The Ultimate RBP was manufactured by Radio (1936) Ltd in 1952.
4-valve broadcast band set.
Quite a narrow cabinet made from bakelite, supplied with base for table or mantle use along with a string for wall mounting on a picture hook. They gained a reputation for falling and breaking - hence the nickname of the 'Hanging Horror'.
Also released was an extension speaker in the same cabinet with the same mounting options, as seen here:
Frequency Bands: 1
General Construction Notes for Radio (1936) Ltd: Early Radio Ltd. schematics did not show the models, just the year, valves and bands, so some sleuthing is required to find the right one.
Early 30's Ultimate models with three digit model numbers indicated both the number of valves in the set, and the price it retailed for - for example, the model 856 was an 8-valve radio which retailed for $56 pounds. The equivalent Courier models were reversed, so an Ultimate 856 was a Courier 568 (theoretically, at least). This was the Auckland price though, and often the sets would retail for 1 or 2 pounds more in other centres, presumably to cover the freight cost of moving them around the country from the Auckland factory.

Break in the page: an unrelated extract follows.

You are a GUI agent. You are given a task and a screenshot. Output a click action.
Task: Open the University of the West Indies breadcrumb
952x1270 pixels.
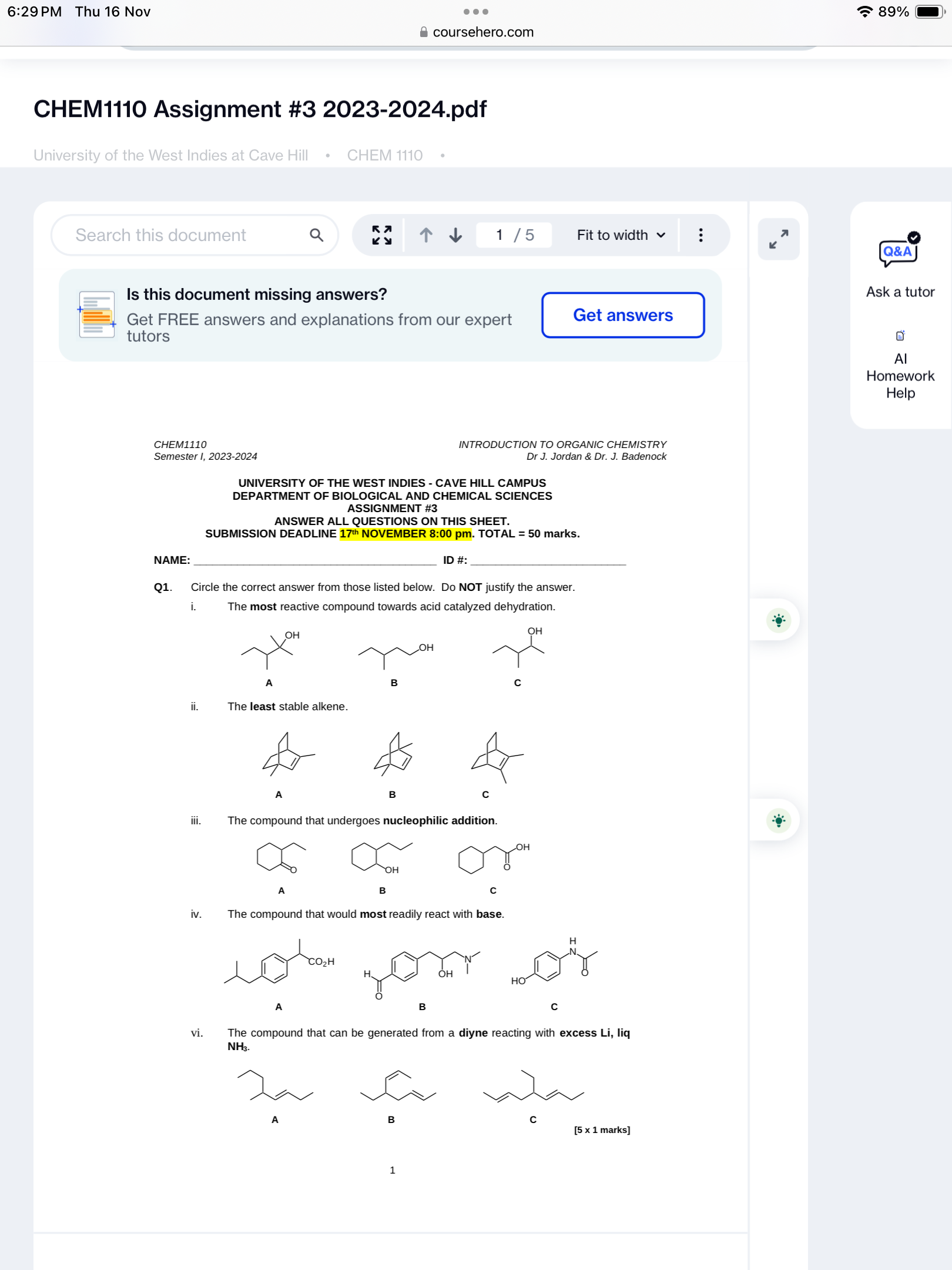(170, 155)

Note the use of old resistance terminology on older schematics: ω means ohms and Ω means megohms.
Some 1936-onward 3-letter chassis codes vary the last letter between brands, for example:
BBU - Ultimate model BB
BBR - Rolls (and Golden Knight) model BB
BBC - Courier model BB
All use the same chassis.
Golden Knight, Courier and Rolls appear to use the same copper-painted chassis while Ultimate chassis' are painted silver
After the war a new model code system was introduced, whereby radio models all began with R - the first model being the RA, a dual-wave 5-valve set commonly released in a pressed tin cabinet.